[Saved entries]
= = = =

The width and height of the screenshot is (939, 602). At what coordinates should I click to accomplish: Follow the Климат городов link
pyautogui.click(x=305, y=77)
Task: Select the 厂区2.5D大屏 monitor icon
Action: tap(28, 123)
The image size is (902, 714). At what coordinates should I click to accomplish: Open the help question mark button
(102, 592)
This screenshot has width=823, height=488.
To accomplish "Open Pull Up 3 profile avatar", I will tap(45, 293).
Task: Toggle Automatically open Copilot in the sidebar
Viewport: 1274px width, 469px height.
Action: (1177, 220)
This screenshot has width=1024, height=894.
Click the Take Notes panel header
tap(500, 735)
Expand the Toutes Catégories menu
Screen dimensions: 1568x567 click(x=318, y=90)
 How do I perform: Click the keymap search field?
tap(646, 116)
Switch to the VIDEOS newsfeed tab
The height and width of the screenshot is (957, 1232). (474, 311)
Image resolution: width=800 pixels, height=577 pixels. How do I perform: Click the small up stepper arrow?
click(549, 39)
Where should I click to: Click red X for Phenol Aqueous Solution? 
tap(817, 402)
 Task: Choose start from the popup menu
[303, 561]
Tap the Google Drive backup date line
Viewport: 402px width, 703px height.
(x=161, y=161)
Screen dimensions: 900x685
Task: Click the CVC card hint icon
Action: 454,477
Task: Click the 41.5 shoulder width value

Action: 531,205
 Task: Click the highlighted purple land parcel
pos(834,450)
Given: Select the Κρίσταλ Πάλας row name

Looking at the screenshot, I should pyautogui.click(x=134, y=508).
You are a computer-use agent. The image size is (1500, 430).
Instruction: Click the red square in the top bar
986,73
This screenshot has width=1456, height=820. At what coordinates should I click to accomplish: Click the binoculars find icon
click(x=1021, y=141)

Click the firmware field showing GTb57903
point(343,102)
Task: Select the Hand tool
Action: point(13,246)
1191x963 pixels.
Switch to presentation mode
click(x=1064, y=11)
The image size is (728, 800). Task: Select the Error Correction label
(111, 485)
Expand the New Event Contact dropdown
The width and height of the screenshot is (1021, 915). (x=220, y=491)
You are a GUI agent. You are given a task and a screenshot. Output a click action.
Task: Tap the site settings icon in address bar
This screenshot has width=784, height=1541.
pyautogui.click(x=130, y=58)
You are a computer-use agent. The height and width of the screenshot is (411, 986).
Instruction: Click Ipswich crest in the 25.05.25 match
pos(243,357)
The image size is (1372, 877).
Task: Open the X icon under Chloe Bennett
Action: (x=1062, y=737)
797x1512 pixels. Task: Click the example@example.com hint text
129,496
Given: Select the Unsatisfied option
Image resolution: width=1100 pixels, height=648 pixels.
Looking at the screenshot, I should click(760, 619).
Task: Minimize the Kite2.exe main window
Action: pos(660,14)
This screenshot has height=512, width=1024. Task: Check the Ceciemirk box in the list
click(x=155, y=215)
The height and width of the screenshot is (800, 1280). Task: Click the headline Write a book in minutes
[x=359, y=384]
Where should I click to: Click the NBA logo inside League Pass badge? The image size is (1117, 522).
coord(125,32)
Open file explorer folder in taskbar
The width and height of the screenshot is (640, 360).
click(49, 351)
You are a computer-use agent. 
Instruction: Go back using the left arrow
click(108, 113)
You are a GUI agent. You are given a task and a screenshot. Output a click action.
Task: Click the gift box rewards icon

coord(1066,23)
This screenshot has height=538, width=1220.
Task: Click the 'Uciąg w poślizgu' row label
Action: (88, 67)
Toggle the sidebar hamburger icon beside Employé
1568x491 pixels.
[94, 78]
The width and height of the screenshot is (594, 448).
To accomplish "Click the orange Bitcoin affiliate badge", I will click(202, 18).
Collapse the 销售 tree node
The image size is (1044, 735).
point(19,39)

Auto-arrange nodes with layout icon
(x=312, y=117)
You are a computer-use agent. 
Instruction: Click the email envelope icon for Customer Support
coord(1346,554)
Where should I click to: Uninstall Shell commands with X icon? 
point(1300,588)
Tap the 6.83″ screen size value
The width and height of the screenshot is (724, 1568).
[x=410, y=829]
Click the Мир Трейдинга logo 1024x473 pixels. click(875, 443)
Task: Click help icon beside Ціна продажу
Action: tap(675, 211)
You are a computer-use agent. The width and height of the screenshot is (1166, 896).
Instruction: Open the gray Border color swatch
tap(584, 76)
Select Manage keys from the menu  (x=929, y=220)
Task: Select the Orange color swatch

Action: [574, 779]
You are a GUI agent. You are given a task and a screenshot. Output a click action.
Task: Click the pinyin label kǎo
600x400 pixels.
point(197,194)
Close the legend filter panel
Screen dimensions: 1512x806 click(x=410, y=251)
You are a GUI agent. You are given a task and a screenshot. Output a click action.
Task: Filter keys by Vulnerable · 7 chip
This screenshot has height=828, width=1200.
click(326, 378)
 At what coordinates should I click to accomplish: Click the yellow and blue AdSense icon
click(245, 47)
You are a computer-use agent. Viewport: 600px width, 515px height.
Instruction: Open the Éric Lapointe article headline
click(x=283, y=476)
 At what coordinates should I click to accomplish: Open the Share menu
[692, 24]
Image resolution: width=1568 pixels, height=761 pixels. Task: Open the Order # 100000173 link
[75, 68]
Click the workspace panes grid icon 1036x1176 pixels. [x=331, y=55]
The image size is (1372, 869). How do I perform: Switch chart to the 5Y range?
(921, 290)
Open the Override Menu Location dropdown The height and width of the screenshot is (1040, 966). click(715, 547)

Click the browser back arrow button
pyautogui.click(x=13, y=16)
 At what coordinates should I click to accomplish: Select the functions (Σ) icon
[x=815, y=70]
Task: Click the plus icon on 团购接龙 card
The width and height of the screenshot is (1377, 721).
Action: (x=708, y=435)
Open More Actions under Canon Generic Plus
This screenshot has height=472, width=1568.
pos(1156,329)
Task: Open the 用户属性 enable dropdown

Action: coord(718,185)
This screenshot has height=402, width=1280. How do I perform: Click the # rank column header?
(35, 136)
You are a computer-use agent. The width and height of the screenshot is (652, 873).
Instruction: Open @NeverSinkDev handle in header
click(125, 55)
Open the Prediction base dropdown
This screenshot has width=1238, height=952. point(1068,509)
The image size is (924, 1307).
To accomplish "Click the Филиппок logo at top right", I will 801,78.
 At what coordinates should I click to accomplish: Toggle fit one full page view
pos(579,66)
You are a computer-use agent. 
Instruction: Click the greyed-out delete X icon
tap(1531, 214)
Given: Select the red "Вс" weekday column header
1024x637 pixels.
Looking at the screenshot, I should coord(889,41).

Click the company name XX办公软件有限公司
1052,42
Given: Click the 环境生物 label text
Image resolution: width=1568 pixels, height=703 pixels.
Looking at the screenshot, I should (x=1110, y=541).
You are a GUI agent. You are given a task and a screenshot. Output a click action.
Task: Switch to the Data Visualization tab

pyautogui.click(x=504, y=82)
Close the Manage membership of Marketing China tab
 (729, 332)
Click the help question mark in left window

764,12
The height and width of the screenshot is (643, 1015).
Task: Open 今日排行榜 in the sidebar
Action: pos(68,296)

= = = =

■ TASK DESCRIPTION:
Each entry must be reproduced exactly, with nothing added or dropped.

■ ANSWER BELOW:
The width and height of the screenshot is (939, 602). At what coordinates should I click to accomplish: Follow the Климат городов link
pyautogui.click(x=305, y=77)
Task: Select the 厂区2.5D大屏 monitor icon
Action: tap(28, 123)
The image size is (902, 714). At what coordinates should I click to accomplish: Open the help question mark button
(102, 592)
This screenshot has width=823, height=488.
To accomplish "Open Pull Up 3 profile avatar", I will tap(45, 293).
Task: Toggle Automatically open Copilot in the sidebar
Viewport: 1274px width, 469px height.
Action: (1177, 220)
This screenshot has width=1024, height=894.
Click the Take Notes panel header
tap(500, 735)
Expand the Toutes Catégories menu
Screen dimensions: 1568x567 click(x=318, y=90)
 How do I perform: Click the keymap search field?
tap(646, 116)
Switch to the VIDEOS newsfeed tab
The height and width of the screenshot is (957, 1232). (474, 311)
Image resolution: width=800 pixels, height=577 pixels. How do I perform: Click the small up stepper arrow?
click(549, 39)
Where should I click to: Click red X for Phenol Aqueous Solution? 
tap(817, 402)
 Task: Choose start from the popup menu
[303, 561]
Tap the Google Drive backup date line
Viewport: 402px width, 703px height.
(x=161, y=161)
Screen dimensions: 900x685
Task: Click the CVC card hint icon
Action: 454,477
Task: Click the 41.5 shoulder width value

Action: 531,205
 Task: Click the highlighted purple land parcel
pos(834,450)
Given: Select the Κρίσταλ Πάλας row name

Looking at the screenshot, I should pyautogui.click(x=134, y=508).
You are a computer-use agent. The image size is (1500, 430).
Instruction: Click the red square in the top bar
986,73
This screenshot has width=1456, height=820. At what coordinates should I click to accomplish: Click the binoculars find icon
click(x=1021, y=141)

Click the firmware field showing GTb57903
point(343,102)
Task: Select the Hand tool
Action: point(13,246)
1191x963 pixels.
Switch to presentation mode
click(x=1064, y=11)
The image size is (728, 800). Task: Select the Error Correction label
(111, 485)
Expand the New Event Contact dropdown
The width and height of the screenshot is (1021, 915). (x=220, y=491)
You are a GUI agent. You are given a task and a screenshot. Output a click action.
Task: Tap the site settings icon in address bar
This screenshot has width=784, height=1541.
pyautogui.click(x=130, y=58)
You are a computer-use agent. The height and width of the screenshot is (411, 986).
Instruction: Click Ipswich crest in the 25.05.25 match
pos(243,357)
The image size is (1372, 877).
Task: Open the X icon under Chloe Bennett
Action: (x=1062, y=737)
797x1512 pixels. Task: Click the example@example.com hint text
129,496
Given: Select the Unsatisfied option
Image resolution: width=1100 pixels, height=648 pixels.
Looking at the screenshot, I should click(760, 619).
Task: Minimize the Kite2.exe main window
Action: pos(660,14)
This screenshot has height=512, width=1024. Task: Check the Ceciemirk box in the list
click(x=155, y=215)
The height and width of the screenshot is (800, 1280). Task: Click the headline Write a book in minutes
[x=359, y=384]
Where should I click to: Click the NBA logo inside League Pass badge? The image size is (1117, 522).
coord(125,32)
Open file explorer folder in taskbar
The width and height of the screenshot is (640, 360).
click(49, 351)
You are a computer-use agent. 
Instruction: Go back using the left arrow
click(108, 113)
You are a GUI agent. You are given a task and a screenshot. Output a click action.
Task: Click the gift box rewards icon

coord(1066,23)
This screenshot has height=538, width=1220.
Task: Click the 'Uciąg w poślizgu' row label
Action: (88, 67)
Toggle the sidebar hamburger icon beside Employé
1568x491 pixels.
[94, 78]
The width and height of the screenshot is (594, 448).
To accomplish "Click the orange Bitcoin affiliate badge", I will click(202, 18).
Collapse the 销售 tree node
The image size is (1044, 735).
point(19,39)

Auto-arrange nodes with layout icon
(x=312, y=117)
You are a computer-use agent. 
Instruction: Click the email envelope icon for Customer Support
coord(1346,554)
Where should I click to: Uninstall Shell commands with X icon? 
point(1300,588)
Tap the 6.83″ screen size value
The width and height of the screenshot is (724, 1568).
[x=410, y=829]
Click the Мир Трейдинга logo 1024x473 pixels. click(875, 443)
Task: Click help icon beside Ціна продажу
Action: tap(675, 211)
You are a computer-use agent. The width and height of the screenshot is (1166, 896).
Instruction: Open the gray Border color swatch
tap(584, 76)
Select Manage keys from the menu  (x=929, y=220)
Task: Select the Orange color swatch

Action: [574, 779]
You are a GUI agent. You are given a task and a screenshot. Output a click action.
Task: Click the pinyin label kǎo
600x400 pixels.
point(197,194)
Close the legend filter panel
Screen dimensions: 1512x806 click(x=410, y=251)
You are a GUI agent. You are given a task and a screenshot. Output a click action.
Task: Filter keys by Vulnerable · 7 chip
This screenshot has height=828, width=1200.
click(326, 378)
 At what coordinates should I click to accomplish: Click the yellow and blue AdSense icon
click(245, 47)
You are a computer-use agent. Viewport: 600px width, 515px height.
Instruction: Open the Éric Lapointe article headline
click(x=283, y=476)
 At what coordinates should I click to accomplish: Open the Share menu
[692, 24]
Image resolution: width=1568 pixels, height=761 pixels. Task: Open the Order # 100000173 link
[75, 68]
Click the workspace panes grid icon 1036x1176 pixels. [x=331, y=55]
The image size is (1372, 869). How do I perform: Switch chart to the 5Y range?
(921, 290)
Open the Override Menu Location dropdown The height and width of the screenshot is (1040, 966). click(715, 547)

Click the browser back arrow button
pyautogui.click(x=13, y=16)
 At what coordinates should I click to accomplish: Select the functions (Σ) icon
[x=815, y=70]
Task: Click the plus icon on 团购接龙 card
The width and height of the screenshot is (1377, 721).
Action: (x=708, y=435)
Open More Actions under Canon Generic Plus
This screenshot has height=472, width=1568.
pos(1156,329)
Task: Open the 用户属性 enable dropdown

Action: coord(718,185)
This screenshot has height=402, width=1280. How do I perform: Click the # rank column header?
(35, 136)
You are a computer-use agent. The width and height of the screenshot is (652, 873).
Instruction: Open @NeverSinkDev handle in header
click(125, 55)
Open the Prediction base dropdown
This screenshot has width=1238, height=952. point(1068,509)
The image size is (924, 1307).
To accomplish "Click the Филиппок logo at top right", I will 801,78.
 At what coordinates should I click to accomplish: Toggle fit one full page view
pos(579,66)
You are a computer-use agent. 
Instruction: Click the greyed-out delete X icon
tap(1531, 214)
Given: Select the red "Вс" weekday column header
1024x637 pixels.
Looking at the screenshot, I should coord(889,41).

Click the company name XX办公软件有限公司
1052,42
Given: Click the 环境生物 label text
Image resolution: width=1568 pixels, height=703 pixels.
Looking at the screenshot, I should (x=1110, y=541).
You are a GUI agent. You are given a task and a screenshot. Output a click action.
Task: Switch to the Data Visualization tab

pyautogui.click(x=504, y=82)
Close the Manage membership of Marketing China tab
 (729, 332)
Click the help question mark in left window

764,12
The height and width of the screenshot is (643, 1015).
Task: Open 今日排行榜 in the sidebar
Action: pos(68,296)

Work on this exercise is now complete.